Lincoln County School Board to begin superintendent search
Published 8:46 pm Wednesday, March 21, 2018
The Lincoln County School Board has to start shopping for an appointed leader fast, because the price of superintendents is going up.
Mississippi School Boards Association Executive Director Michael Waldrop told board members Monday time would be a critical factor in their selection of an appointed superintendent to take office on Jan. 1, 2020, because candidates who meet qualifications under the new law will go fast. He urged the board to tackle the matter sooner rather than later during his presentation, in which he briefed members on new superintendent qualification requirements.
“You need to start thinking now how to go about transitioning from an elected superintendent to an appointed superintendent,” Waldrop said. “You can get into deep water.”

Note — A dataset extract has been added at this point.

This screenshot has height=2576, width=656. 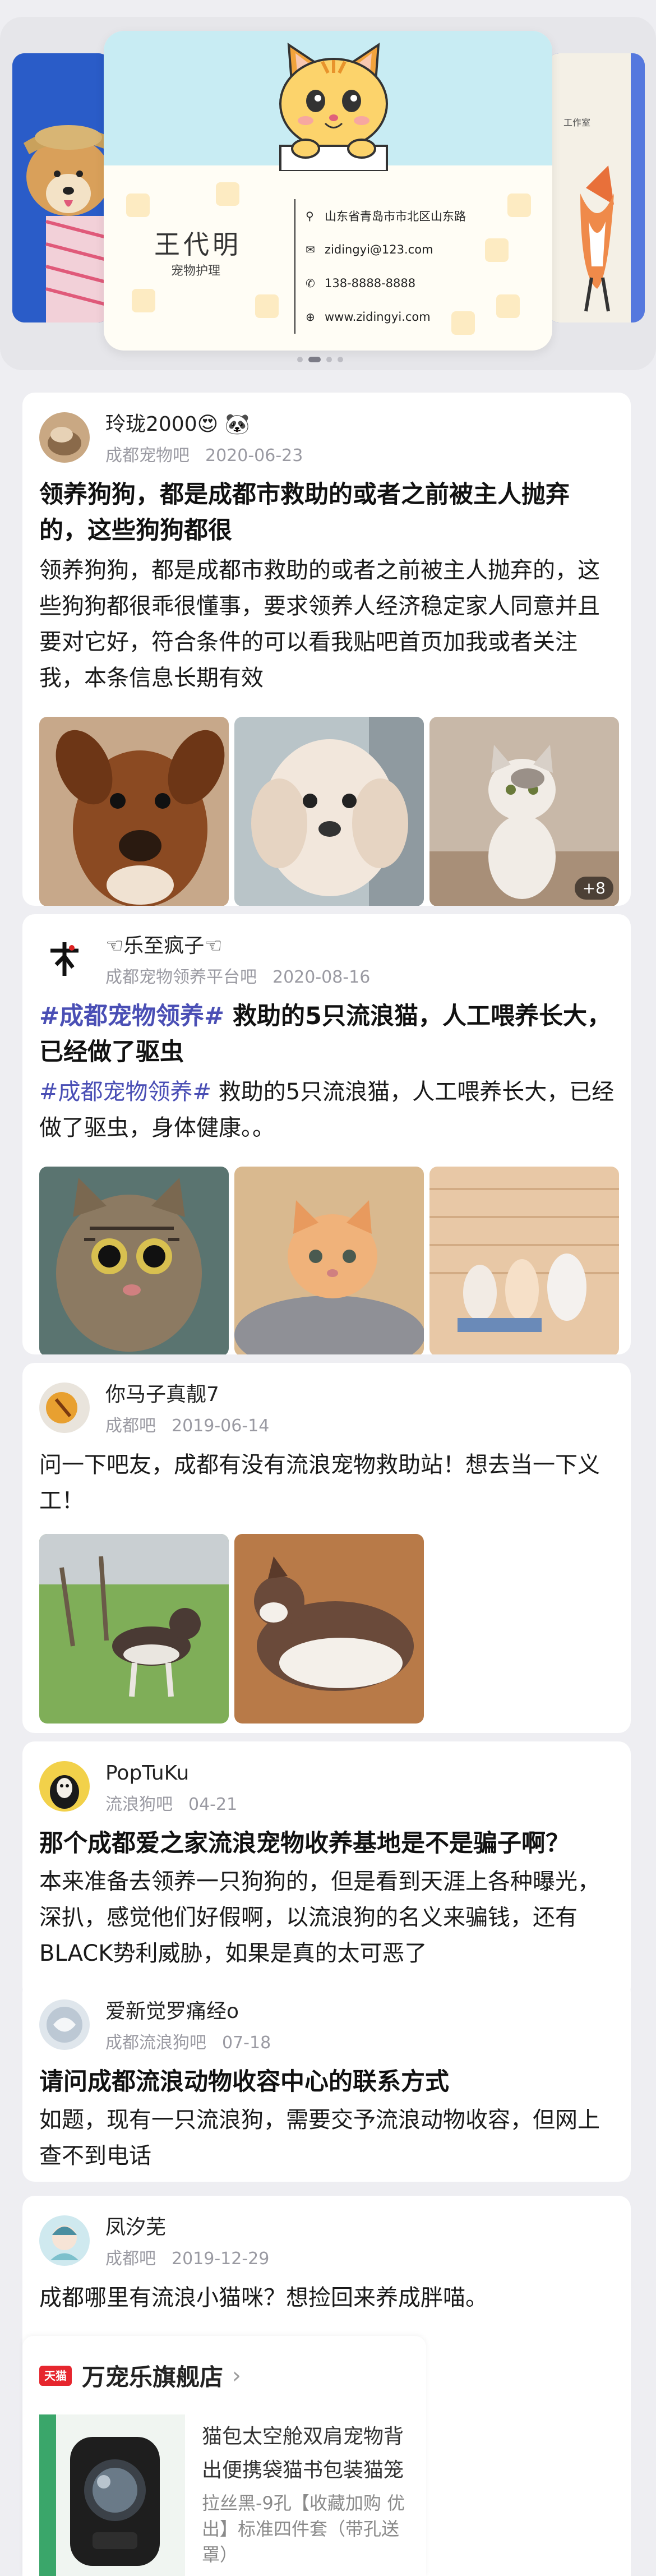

Waldrop pointed out there are 19 superintendent vacancies in Mississippi, with the MSBA helping conduct candidate searches for about half of those. The 2016 law changing all superintendents to appointed positions also mandates certain qualifications new superintendents must meet, and the pool of local and regional candidates will dry up quickly, he said.
Waldrop recommended the board first begin discussions with current Lincoln County School District Superintendent Mickey Myers to see if he is interested in the position. If so, he advised the board to nail Myers down early in the process. If not, he recommended the board go into search mode no later than January.
“To do a really good search, you at least need to allow three months. Four months is better,” Waldrop said. “A really good search will take six or seven months.”
There’s an obvious question that could simplify the appointing process, but neither Myers nor the board is quite ready to ask it — does Myers want the job?
“I’ll make that decision in a timely manner,” he said.
Myers meets the requirements for an appointed superintendent under the new law.
It requires at least six years of classroom or administrative experience, including three years at a school with an A or B accountability rating or a school that increased its rating by a letter grade in Mississippi or another state with comparable accountability standards. The school has to have maintained the rating during the superintendent candidate’s employment there.
Those requirements are waived for veteran superintendents or assistant superintendents who have served before July 1, 2017. Myers was elected in 2015 and has long experience teaching and administering in Bogue Chitto.
The board could appoint Myers if he’s interested, rate and compare its four principals for elevation to the position or begin an outside search.
Whatever option the board chooses, it will be entering a new era in school leadership in Mississippi. Superintendents and school boards have always coexisted, but on the first day of 2020 the highest power — the ability to hire and fire —will rest with the boards.
“Once you appoint a superintendent, the relationship is going to change,” Waldrop explained. “If you have an underperforming school district, there’s a clear line of accountability back to the board.”
Board attorney Jim Keith pointed out another interesting way the dynamics will change statewide — school boards from district to district, always entirely independent of one another, will now begin competing against each other for qualified candidates. He likened the future recruiting efforts to the hiring and firing of football coaches.
“Superintendent poaching is absolutely going to happen,” Keith said. “People are going to be competing for qualified candidates. Madison is open now — what would keep Madison from going to, say, Rankin and making their superintendent an offer?”
Waldrop pointed out one of the 19 vacancies now open is for the Tupelo Public School District, the 10th largest in the state. According to online salary records, Tupelo superintendent Gearl Loden makes almost $209,000 per year — almost twice Myers’ $110,000.
“If Tupelo offered (Myers) $230,000, it would be hard to say, ‘no,’” Waldrop said.
If Myers is the board’s man, another option they have to hide him from bigger districts is to accept his resignation and immediately rehire him on a contract just long enough to get beyond the Jan. 1, 2020 deadline.
The entire process is still up in the air.
“It may be up to (Myers). We don’t know yet,” said board member Joanna Posey. “We’ll have to have some long talks about it.”